Fault tolerance

Real programs fail, and they fail in unpredictable ways. Akka, and the Scala community in general, favors planning explicitly for failure rather than trying to write infallible applications. A fault tolerant system is a system that can continue to operate when one or more of its components fails. The failure of an individual subsystem does not necessarily mean the failure of the application. How does this apply to Akka?

The actor model provides a natural unit to encapsulate failure: the actor. When an actor throws an exception while processing a message, the default behavior is for the actor to restart, but the exception does not leak out and affect the rest of the system. For instance, let's introduce an arbitrary failure in the response interpreter. We will modify the receive method to throw an exception when it is asked to interpret the response for misto, one of Martin Odersky's followers:

// ResponseInterpreter.scala
def receive = {
  case InterpretResponse("misto", r) => 
    throw new IllegalStateException("custom error")
  case InterpretResponse(login, r) => interpret(login, r)
}

If you rerun the code through SBT, you will notice that an error gets logged. The program does not crash, however. It just continues as normal:

[ERROR] [11/07/2015 12:05:58.938] [GithubFetcher-akka.actor.default-dispatcher-2] [akka://GithubFetcher/user/$a/$b] custom error
java.lang.IllegalStateException: custom error
  at ResponseInterpreter$
   ...
[INFO] [11/07/2015 12:05:59.117] [GithubFetcher-akka.actor.default-dispatcher-2] [akka://GithubFetcher/user/$a] Pushing samfoo onto queue

None of the followers of misto will get added to the queue: he never made it past the ResponseInterpreter stage. Let's step through what happens when the exception gets thrown:

  • The interpreter is sent the InterpretResponse("misto", ...) message. This causes it to throw an exception and it dies.
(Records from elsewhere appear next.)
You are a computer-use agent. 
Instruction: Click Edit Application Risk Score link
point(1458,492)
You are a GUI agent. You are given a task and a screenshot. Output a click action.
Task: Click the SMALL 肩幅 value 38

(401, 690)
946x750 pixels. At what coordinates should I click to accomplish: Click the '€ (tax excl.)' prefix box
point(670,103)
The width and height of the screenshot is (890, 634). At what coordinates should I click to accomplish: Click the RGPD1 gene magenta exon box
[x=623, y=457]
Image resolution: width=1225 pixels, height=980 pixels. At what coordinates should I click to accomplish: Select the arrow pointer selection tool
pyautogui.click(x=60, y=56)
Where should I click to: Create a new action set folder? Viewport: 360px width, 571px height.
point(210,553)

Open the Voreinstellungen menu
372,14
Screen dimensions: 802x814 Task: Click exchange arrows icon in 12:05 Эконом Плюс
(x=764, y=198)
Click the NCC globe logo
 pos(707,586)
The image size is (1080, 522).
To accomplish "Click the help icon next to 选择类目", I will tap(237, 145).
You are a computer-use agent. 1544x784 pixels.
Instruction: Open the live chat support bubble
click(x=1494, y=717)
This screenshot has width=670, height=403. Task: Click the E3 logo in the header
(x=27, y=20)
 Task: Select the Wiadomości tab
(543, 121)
None of the other actors are affected by the exception.
  • A fresh instance of the response interpreter is created with the same Props instance as the recently deceased actor.
  • When the response interpreter has finished initializing, it gets bound to the same ActorRef as the deceased actor. This means that, as far as the rest of the system is concerned, nothing has changed.
  • The mailbox is tied to ActorRef rather than the actor, so the new response interpreter will have the same mailbox as its predecessor, without the offending message.

Thus, if, for whatever reason, our crawler crashes when fetching or parsing the response for a user, the application will be minimally affected—we will just not fetch this user's followers.

Any internal state that an actor carries is lost when it restarts. Thus, if, for instance, the fetcher manager died, we would lose the current value of the queue and visited users. The risks associated with losing the internal state can be mitigated by the following:

  • Adopting a different strategy for failure: we can, for instance, carry on processing messages without restarting the actor in the event of failure. Of course, this is of little use if the actor died because its internal state is inconsistent. In the next section, we will discuss how to change the failure recovery strategy.
  • Backing up the internal state by writing it to disk periodically and loading from the backup on restart.
  • Protecting actors that carry critical state by ensuring that all "risky" operations are delegated to other actors. In our crawler example, all the interactions with external services, such as querying the GitHub API and parsing the response, happen with actors that carry no internal state. As we saw in the previous example, if one of these actors dies, the application is minimally affected. By contrast, the precious fetcher manager is only allowed to interact with sanitized inputs. This is called the error kernel pattern: code likely to cause errors is delegated to kamikaze actors.